▸ Data provided
*-*-*
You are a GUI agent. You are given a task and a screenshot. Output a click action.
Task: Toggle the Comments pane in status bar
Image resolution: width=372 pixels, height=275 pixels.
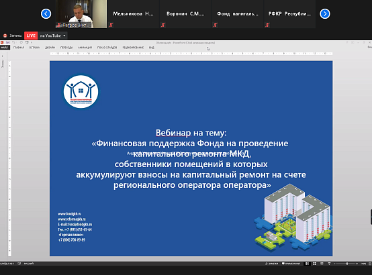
*-*-*
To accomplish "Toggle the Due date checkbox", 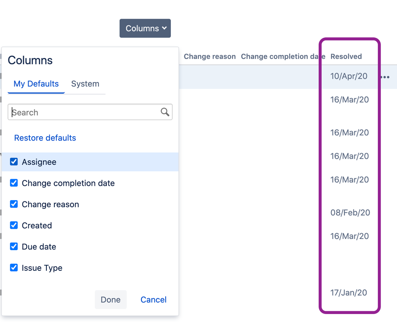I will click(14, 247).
*-*-*
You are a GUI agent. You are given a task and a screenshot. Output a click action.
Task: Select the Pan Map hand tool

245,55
*-*-*
▸ What you need to do
What you give back must be the stretch above, starting at the line with "Task: Toggle the Comments pane in status bar" and ending at the line with "Image resolution: width=372", copied exactly.

▸ Task result
Task: Toggle the Comments pane in status bar
Image resolution: width=372 pixels, height=275 pixels.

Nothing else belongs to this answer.